Starship’s fourth flight into space
The giant launch system, standing taller than the Statue of LibertyFired up its Raptor engines and roared past the launch pad in Texas on Thursday morning.
The launch was not perfect – one engine failed to ignite. But the rocket still worked.
Just like in your last flight in Marchthe rocket’s Super Heavy booster separated from the Starship rocket high above Earth, allowing the winged spacecraft to continue in space.
The booster fell back to Earth, practiced firing its engines to lower itself as if it were landing on solid ground, and touched down in the Gulf of Mexico.
This marked SpaceX’s first vehicle return goal for flight. Next up was Starship itself.
In its last fall back to Earth, in March, Starship lost communication. SpaceX eventually declared it “lost,” likely broken or blown up by the stress of reentering the atmosphere.
But on Thursday the rocket survived the crash, falling into the ocean and completing its first full flight.
But he was not unscathed. One of its flaps began to visibly rip and tear mid-fall, and the camera offering live viewing cracked.
Next step: pick up the rocket with the ‘chopsticks’

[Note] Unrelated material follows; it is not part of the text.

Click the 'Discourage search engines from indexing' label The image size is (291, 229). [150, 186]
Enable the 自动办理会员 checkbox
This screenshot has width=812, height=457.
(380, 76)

No orbital launch system on Earth is fully reusable. SpaceX pioneered the reuse of a rocket’s lower stage – its booster – with the Falcon 9, the flagship that carries NASA missions and Starlink satellites into orbit.
Starship-Super Heavy is about to be the first system to also reuse the upper stage – the spacecraft that goes into orbit after the booster drops.
In fact, a Starship prototype has already proven that it could descend to a soft landing from a six-mile flight above Texas, albeit after several explosive failed attempts. But returning from orbital heights to land in one piece is another feat.
On its next flight, SpaceX may attempt to capture the Super Heavy booster with giant “chopsticks” at its launch tower in Texas.
“I think the chances of actually getting the boost with the tower are probably 80% or 90% this year,” Musk said in his April speech. “Which is crazy. In fact, when we first talked about it, it seemed crazy.”
As for Starship, the upper stage, it may not descend from space to an actual landing pad until next year, he said.
“We just need to make sure we can get through the high-heat part of reentry reliably, and then we bring the ship back and land on the tower as well,” Musk said.